Beth stepped a foot or two away. She fingered the strap of a black silk slip, then moved on to examine a cream colored camisole.
“I think we’re okay,” I said. I headed for the junior-miss section, and Beth ducked her head and followed.
“Oh, you’re shopping for your little sister,” the saleswoman exclaimed. She walked beside us, her panty hose swishing between her thighs. “Is this your first, dear? Your first brassiere?” She whipped out a tape measure. “Raise your arms, and let’s figure out your size.”
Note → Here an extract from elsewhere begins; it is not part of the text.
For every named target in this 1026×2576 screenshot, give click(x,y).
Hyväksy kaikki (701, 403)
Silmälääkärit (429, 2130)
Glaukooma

Beth shot me a look of desperation.
“You know what, uh”—I checked her name tag—“Edith? I think we’ll look on our own first. If we need any help, we’ll find you.” I steered Beth to a rack of nightshirts. “This one’s cute,” I said, pulling out a red-and-white baseball jersey with the word
Bazooka
spelled across the front. “You probably need something new to sleep in. What do you think?”
Edith frowned. “Well. Call me if you need me.” She waited another moment, then swished away to assist another customer.
“Do I really need to be measured?” Beth asked, as I draped the nightshirt over my arm and led Beth to the rows of bras.
“Nah. Just try on a few to see which fits best.” I selected some 30-As in different styles and handed them to her. “Start with these. You might have to adjust the straps.”